Self-powered electrochemical lactate biosensing

Abstract

This work presents the development and characterization of a self-powered electrochemical lactate biosensor for real-time monitoring of lactic acid. The bioanode and biocathode were modified with D-lactate dehydrogenase (D-LDH) and bilirubin oxidase (BOD), respectively, to facilitate the oxidation and reduction of lactic acid and molecular oxygen. The bioelectrodes were arranged in a parallel configuration to construct the biofuel cell. This biofuel cell's current-voltage characteristic was analyzed in the presence of various lactic acid concentrations over a range of 1-25 mM. An open circuit voltage of 395.3 mV and a short circuit current density of 418.8 μA/cm2 were obtained when operating in 25 mM lactic acid. Additionally a 10 pF capacitor was integrated via a charge pump circuit to the biofuel cell to realize the self-powered lactate biosensor with a footprint of 1.4 cm × 2 cm. The charge pump enabled the boosting of the biofuel cell voltage in bursts of 1.2-1.8 V via the capacitor. By observing the burst frequency of a 10 pF capacitor, the exact concentration of lactic acid was deduced.
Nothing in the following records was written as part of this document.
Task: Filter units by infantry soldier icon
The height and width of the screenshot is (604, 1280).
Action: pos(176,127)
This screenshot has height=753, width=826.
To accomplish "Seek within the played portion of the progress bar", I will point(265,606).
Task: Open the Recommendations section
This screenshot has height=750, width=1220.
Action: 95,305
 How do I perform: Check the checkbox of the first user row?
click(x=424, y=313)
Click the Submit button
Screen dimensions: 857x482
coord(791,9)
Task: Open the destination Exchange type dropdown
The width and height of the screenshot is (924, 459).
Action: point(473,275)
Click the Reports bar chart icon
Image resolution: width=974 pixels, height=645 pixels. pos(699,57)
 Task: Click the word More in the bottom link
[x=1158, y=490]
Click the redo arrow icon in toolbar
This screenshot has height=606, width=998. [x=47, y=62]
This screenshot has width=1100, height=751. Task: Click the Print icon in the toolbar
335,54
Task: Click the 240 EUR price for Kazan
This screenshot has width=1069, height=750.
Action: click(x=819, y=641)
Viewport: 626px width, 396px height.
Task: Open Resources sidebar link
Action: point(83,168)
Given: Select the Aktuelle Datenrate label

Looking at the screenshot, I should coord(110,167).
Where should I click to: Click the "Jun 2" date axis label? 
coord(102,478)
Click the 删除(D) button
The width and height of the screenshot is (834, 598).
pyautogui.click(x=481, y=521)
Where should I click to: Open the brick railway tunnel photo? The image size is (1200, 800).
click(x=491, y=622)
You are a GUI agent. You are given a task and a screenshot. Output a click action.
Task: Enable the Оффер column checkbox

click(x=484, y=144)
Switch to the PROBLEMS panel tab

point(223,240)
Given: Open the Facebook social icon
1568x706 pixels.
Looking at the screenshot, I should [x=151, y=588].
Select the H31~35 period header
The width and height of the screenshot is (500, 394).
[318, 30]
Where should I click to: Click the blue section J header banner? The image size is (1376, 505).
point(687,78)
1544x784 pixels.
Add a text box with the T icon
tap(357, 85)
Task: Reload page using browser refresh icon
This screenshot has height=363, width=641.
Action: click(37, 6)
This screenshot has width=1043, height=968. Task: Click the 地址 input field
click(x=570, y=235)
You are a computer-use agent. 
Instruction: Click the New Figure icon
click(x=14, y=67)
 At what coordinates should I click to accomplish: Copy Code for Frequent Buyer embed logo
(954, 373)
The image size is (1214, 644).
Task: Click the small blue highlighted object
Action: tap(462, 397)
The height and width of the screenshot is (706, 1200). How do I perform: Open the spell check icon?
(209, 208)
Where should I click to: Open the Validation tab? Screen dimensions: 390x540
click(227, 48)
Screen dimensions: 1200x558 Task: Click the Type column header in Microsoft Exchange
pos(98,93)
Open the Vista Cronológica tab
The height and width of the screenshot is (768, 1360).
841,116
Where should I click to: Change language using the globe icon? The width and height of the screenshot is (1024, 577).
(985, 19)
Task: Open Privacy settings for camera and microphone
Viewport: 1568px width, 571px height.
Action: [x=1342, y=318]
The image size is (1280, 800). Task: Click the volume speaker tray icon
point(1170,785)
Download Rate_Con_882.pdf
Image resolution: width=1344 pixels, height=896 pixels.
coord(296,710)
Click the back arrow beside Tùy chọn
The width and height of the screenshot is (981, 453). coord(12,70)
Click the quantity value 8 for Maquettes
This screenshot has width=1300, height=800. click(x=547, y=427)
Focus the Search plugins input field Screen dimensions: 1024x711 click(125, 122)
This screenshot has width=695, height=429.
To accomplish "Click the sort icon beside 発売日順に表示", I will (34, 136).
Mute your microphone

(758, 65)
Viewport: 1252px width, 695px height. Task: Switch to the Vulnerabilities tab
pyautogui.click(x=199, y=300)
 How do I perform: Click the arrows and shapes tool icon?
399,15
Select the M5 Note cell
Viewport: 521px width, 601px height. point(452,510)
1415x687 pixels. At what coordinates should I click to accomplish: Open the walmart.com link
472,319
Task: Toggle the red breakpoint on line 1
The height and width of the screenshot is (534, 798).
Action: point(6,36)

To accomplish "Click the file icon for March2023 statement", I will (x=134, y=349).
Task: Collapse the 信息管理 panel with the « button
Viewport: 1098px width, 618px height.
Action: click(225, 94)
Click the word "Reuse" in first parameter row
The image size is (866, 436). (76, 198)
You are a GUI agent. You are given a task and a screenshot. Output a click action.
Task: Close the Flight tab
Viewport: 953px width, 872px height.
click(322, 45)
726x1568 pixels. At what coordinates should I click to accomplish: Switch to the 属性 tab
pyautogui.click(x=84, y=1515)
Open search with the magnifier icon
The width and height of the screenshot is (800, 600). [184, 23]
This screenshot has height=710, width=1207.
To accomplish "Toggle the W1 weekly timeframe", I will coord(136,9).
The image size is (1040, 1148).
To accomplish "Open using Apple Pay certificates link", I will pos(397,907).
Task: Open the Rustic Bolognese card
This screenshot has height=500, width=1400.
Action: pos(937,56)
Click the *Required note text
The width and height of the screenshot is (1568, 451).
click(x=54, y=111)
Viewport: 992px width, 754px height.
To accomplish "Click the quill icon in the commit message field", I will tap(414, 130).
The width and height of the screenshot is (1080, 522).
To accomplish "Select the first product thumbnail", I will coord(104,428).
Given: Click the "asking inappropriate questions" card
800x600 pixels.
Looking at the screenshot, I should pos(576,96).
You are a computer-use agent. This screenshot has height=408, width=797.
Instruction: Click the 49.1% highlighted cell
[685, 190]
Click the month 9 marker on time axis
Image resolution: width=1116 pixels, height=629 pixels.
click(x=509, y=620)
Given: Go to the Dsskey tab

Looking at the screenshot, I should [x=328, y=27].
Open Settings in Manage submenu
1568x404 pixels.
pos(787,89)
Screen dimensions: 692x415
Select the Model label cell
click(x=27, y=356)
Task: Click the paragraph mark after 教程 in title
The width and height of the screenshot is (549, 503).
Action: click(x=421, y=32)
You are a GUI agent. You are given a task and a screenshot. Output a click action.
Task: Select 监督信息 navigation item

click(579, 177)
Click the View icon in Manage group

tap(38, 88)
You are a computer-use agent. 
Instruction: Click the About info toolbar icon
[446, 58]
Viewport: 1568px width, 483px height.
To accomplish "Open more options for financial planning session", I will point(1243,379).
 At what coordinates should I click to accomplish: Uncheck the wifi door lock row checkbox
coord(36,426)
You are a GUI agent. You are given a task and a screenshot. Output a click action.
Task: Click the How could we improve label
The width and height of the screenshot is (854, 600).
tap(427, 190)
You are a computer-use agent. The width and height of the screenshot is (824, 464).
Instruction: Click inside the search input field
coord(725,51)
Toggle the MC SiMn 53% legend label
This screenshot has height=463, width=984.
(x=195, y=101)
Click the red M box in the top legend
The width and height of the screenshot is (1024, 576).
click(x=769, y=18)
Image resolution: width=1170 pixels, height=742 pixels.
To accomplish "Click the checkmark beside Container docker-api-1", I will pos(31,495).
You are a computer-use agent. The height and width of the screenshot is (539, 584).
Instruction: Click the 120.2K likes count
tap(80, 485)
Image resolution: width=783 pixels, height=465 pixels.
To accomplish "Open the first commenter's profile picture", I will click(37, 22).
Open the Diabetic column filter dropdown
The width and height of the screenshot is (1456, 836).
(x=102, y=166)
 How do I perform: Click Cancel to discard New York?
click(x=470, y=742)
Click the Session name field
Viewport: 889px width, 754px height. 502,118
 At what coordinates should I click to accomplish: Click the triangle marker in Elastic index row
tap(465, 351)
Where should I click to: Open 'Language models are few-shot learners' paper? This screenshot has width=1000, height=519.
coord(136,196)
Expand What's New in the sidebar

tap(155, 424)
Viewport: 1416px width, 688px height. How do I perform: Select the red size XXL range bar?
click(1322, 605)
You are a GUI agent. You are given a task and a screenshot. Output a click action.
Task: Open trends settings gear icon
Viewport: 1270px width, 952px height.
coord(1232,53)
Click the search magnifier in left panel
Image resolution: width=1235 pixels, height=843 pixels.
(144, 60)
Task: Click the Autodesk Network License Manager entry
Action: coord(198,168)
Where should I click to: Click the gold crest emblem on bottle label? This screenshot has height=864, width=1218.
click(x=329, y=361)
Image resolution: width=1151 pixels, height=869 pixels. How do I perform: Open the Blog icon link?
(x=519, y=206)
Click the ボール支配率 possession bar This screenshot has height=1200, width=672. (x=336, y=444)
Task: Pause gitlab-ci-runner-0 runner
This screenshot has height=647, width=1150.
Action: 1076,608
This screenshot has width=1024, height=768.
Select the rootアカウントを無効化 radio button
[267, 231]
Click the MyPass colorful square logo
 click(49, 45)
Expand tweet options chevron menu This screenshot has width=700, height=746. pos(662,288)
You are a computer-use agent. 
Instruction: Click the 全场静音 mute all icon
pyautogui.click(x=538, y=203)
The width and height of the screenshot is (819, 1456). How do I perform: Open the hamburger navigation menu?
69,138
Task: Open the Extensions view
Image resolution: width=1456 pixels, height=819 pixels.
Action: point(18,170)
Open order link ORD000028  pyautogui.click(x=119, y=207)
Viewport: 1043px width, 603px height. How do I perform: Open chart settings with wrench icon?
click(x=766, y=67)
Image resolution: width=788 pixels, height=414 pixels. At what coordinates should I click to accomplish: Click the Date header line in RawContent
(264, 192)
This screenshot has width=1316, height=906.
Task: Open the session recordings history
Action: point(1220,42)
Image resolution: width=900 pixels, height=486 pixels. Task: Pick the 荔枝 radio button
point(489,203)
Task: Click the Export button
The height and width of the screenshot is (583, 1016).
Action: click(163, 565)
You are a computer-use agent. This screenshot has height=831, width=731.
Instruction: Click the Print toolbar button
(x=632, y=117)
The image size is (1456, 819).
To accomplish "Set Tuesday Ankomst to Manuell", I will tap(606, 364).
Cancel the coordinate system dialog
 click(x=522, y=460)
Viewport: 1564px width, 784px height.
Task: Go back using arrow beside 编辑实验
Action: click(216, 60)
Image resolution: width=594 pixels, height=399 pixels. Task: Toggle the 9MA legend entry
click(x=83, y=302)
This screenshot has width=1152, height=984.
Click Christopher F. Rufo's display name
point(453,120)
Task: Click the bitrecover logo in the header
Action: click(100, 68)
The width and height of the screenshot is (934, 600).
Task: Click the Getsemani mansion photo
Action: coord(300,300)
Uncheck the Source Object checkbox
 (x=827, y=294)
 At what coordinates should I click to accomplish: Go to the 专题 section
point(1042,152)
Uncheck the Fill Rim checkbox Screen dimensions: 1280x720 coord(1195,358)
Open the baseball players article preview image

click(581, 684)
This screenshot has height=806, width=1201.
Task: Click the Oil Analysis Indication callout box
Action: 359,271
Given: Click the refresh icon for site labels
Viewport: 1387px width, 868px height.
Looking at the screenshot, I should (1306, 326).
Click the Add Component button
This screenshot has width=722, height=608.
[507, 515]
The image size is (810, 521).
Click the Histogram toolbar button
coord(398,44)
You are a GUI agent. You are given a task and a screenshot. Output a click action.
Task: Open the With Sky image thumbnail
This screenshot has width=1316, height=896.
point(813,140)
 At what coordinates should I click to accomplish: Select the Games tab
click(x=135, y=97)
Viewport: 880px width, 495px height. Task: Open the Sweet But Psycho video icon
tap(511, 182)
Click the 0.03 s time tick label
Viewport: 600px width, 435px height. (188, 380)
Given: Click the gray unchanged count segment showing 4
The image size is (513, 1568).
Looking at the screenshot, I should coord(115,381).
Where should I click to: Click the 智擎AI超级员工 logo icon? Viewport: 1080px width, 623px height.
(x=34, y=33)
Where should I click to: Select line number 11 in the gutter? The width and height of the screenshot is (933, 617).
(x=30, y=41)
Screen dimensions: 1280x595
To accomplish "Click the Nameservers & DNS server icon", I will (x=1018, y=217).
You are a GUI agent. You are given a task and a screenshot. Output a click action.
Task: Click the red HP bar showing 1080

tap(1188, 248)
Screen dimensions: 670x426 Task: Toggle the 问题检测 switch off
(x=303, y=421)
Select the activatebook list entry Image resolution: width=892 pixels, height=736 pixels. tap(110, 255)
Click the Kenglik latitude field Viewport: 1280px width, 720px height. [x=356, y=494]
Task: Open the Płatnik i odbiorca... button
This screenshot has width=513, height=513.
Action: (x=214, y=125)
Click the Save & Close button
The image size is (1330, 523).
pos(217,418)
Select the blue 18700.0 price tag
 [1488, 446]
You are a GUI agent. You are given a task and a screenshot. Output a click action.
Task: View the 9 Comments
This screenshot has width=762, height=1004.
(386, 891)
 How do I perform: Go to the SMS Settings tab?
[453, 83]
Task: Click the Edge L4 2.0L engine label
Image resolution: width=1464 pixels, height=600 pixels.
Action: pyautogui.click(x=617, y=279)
As a self-powered lactate sensor, a linear dynamic range of 1-100 mM lactic acid was observed under physiologic conditions (37 °C, pH 7.4) and the sensor exhibited an excellent sensitivity of 125.88 Hz/mM-cm2. This electrochemical lactate biosensor has the potential to be used for the real-time monitoring of lactic acid level in biological fluids.